The traffic situation, of course, has only amplified this curse although it has also given us a great excuse for being an hour late for a meeting, for giving lousy, paltry presents for someone's anniversary, birthday or farewell, for visiting patients after they have returned to their hale and hearty state, for arriving at the milad just when the sweets are being distributed... Despite the scepticism we may evoke, the truth is that sometimes we really do try to get there on time and do the right thing but Time just does not let us. A certain group of individuals will claim that it's all about time management. These people have their whole day carefully planned out, they always look well-groomed, relaxed and never have the steam-rolled rag doll look even at the end of the day. One cannot help but ask oneself: Are they even human?
Meanwhile, the rest of us mere mortals are stumbling into one task after the other. No matter how many items we cross out from the list, there are always a few more that rush in like little poison darts piercing our already burnt out selves.
This is why sometimes we go to bizarre lengths trying our best to keep up with demonic Time. Say you are finishing an assignment on the computer after about five power cuts when suddenly you realise you must iron clothes, shower, wear clothes, maybe sneak in a few morsels into your mouth and then reach the office all in half an hour; by the way you are already an hour late. The perfectionist will of course have had her clothes pressed the night before (her closet is probably filled with neatly hanged saris and shalwar kameez all in order of colour and category with accessories down to the earrings all matched and waiting in little silver boxes). But if you are in the other category things are a bit more complicated.

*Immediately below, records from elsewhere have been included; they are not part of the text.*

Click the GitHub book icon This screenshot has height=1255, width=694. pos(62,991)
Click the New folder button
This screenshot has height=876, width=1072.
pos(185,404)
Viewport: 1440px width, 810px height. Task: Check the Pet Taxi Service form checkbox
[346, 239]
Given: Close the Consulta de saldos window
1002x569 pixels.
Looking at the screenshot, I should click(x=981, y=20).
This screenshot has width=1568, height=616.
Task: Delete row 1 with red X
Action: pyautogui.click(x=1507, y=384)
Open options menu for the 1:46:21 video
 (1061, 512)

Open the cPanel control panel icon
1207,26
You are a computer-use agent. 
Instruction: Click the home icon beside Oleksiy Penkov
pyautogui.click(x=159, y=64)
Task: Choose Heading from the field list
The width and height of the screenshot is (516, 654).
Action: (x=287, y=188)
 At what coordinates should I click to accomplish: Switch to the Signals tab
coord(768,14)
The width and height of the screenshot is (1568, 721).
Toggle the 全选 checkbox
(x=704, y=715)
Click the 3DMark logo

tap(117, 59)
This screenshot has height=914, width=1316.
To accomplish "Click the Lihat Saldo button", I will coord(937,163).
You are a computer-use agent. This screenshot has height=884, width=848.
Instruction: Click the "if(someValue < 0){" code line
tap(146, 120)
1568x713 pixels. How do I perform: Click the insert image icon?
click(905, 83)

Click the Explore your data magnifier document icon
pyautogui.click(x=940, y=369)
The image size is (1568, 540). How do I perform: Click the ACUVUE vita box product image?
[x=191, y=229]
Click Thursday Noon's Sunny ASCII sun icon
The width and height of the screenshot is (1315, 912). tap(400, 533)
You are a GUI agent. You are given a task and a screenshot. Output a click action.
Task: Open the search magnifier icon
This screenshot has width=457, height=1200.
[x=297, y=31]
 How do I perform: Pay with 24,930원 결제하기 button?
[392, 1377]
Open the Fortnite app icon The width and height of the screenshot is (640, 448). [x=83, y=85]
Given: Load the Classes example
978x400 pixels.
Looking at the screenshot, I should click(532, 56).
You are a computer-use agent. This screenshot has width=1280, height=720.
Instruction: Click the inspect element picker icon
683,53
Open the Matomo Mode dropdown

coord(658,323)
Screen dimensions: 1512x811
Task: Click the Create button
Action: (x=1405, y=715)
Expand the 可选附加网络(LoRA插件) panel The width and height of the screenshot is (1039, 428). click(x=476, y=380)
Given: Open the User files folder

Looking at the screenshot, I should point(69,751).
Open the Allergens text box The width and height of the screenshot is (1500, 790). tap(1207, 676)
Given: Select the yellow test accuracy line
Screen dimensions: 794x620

Ironed clothes become an impossibility at this stage so the other option is to yank out things that may smell a little musty after being in the closet for a lonely year and a half -- a georgette sari if you're lucky and if there are sequins just tell them you are going to a wedding afterwards, or a shalwar kameez with intricate patterns so no one can tell it's all wrinkled. Showers of course should not be sacrificed but they must be cut short (just mix the conditioner, shampoo and soap together and apply to relevant areas). Once inside whatever vehicle you can find yourself in, you can complete the rest of your dressing up: go to the window or door on each side and shift appropriately to dry both sides of the hair; quickly brush hair and apply eyeliner at the signal and only when the vehicle is at a standstill, doing this in a moving vehicle could make you look like an over made-up zombie. Then if there is more time, try to finish as many social or official calls while in the vehicle, some of you could also get married over the phone. If you are going to a party, buy present, wrapping paper, scotch tape and scissors (if you were a perfectionist you would have all this in a kit hanging from the dashboard), tear off scotch tape with teeth and stick them on the door of the vehicle, wrap present, if it is in some irritating shape just roll it in the paper and tie the end with a string so it looks like an exotic pineapple.
Statutory Warning: do remember to put away the scissors so you do not sit on them later and look out for pieces of dirty scotch tape hanging from your clothes, shoes or hair when coming out of the vehicle. Also in case you are going to more than one party, do remember which present goes where. You don't want to give your boss's wife a newborn baby gift set. It might send the wrong message.